** DESCRIPTION OF THE TASK **
The span to be transcribed begins with the line that contains "The width and height of the screenshot is (800, 800)." and ends with the last line of the listing; copy it exactly and include nothing else.

** SUPPLIED RECORDS **
= = = = = = =

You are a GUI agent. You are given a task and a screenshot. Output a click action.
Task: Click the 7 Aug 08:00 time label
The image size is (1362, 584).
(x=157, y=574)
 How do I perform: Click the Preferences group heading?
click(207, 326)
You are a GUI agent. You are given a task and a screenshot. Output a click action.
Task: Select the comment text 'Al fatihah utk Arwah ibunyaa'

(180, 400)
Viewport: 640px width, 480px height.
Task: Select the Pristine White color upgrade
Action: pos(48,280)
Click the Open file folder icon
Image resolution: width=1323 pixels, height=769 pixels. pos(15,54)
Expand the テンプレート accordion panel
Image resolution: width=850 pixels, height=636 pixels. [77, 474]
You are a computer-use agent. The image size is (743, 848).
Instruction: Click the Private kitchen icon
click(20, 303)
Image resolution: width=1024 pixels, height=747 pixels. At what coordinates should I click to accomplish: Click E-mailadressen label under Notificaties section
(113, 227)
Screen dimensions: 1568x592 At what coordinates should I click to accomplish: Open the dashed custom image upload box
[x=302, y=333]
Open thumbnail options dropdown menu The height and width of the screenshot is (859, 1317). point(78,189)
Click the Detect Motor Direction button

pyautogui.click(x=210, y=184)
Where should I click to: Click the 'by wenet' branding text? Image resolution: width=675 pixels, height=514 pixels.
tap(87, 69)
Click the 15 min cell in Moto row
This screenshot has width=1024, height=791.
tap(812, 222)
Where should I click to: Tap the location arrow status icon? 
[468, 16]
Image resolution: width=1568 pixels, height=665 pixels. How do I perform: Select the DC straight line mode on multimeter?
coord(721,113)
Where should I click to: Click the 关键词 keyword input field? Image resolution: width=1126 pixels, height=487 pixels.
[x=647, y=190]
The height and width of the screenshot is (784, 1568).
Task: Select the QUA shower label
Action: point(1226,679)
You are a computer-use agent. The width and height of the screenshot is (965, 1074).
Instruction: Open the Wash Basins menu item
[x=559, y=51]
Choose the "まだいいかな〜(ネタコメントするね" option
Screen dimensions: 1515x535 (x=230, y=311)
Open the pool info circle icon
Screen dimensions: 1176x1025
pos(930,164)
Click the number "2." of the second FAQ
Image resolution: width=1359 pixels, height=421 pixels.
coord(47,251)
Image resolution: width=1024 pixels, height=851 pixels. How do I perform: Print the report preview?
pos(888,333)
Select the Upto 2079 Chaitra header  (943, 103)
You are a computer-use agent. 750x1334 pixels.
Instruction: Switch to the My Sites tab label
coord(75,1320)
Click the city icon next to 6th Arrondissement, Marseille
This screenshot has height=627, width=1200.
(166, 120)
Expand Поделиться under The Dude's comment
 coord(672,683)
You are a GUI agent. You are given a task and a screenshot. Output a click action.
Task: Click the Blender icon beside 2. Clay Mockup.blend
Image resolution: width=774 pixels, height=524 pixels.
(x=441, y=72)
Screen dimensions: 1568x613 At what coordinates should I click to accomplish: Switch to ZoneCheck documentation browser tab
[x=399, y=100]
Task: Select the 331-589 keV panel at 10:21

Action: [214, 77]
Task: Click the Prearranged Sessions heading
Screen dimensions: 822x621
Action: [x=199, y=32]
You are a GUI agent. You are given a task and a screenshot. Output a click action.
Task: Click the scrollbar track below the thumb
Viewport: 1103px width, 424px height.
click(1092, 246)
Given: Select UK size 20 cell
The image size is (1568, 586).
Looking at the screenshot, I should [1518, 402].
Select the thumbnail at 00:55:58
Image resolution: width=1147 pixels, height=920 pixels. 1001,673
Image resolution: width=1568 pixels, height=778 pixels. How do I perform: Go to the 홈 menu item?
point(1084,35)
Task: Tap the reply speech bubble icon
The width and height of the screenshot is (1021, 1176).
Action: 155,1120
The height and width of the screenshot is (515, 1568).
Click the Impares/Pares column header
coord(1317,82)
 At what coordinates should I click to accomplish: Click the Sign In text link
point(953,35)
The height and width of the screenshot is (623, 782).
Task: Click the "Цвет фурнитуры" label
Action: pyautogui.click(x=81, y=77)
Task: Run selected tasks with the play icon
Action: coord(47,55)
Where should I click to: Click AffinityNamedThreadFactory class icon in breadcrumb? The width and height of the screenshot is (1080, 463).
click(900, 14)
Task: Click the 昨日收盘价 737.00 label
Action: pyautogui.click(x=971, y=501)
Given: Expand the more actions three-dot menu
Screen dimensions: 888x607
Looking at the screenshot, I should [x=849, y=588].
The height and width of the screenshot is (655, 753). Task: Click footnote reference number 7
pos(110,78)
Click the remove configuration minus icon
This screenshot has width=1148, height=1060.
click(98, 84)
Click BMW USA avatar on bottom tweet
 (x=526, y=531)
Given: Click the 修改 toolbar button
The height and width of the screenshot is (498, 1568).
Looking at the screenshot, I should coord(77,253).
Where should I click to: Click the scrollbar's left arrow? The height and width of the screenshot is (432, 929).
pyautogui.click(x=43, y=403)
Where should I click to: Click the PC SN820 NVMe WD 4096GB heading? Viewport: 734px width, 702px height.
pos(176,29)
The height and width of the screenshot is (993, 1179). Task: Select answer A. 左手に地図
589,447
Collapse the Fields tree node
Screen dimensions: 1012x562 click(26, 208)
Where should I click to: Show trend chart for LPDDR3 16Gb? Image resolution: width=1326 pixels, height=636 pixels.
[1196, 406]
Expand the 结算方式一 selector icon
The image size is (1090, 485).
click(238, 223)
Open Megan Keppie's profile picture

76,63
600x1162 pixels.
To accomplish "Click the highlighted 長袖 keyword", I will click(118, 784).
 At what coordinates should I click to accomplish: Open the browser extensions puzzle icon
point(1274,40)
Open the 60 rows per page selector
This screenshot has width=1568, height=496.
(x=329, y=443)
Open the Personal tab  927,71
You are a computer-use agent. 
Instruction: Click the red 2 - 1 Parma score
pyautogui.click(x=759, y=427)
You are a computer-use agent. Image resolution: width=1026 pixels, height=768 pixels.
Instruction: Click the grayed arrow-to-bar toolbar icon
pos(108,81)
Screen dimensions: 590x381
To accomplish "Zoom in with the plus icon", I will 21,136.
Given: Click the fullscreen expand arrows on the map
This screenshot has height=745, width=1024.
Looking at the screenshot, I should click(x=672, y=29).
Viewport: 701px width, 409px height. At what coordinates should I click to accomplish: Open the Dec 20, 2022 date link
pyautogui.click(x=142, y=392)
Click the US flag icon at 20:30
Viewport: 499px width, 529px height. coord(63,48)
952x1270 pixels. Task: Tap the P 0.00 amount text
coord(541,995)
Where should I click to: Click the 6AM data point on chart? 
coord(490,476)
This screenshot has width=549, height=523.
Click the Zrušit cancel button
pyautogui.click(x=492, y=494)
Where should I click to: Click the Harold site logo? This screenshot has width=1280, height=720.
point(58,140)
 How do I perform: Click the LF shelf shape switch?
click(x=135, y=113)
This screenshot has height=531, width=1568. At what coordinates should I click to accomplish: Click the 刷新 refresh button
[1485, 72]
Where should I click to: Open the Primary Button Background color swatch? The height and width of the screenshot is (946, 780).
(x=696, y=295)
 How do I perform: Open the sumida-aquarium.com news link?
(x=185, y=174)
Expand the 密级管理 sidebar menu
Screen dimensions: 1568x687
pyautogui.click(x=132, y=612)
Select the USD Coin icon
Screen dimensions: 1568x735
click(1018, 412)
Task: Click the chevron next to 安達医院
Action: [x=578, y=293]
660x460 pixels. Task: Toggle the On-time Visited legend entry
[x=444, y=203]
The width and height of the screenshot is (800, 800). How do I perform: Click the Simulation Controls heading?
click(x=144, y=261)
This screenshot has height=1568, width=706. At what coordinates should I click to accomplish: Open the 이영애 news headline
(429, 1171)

= = = = = = =

** YOUR SOLUTION **
The width and height of the screenshot is (800, 800). How do I perform: Click the Simulation Controls heading?
click(x=144, y=261)
This screenshot has height=1568, width=706. At what coordinates should I click to accomplish: Open the 이영애 news headline
(429, 1171)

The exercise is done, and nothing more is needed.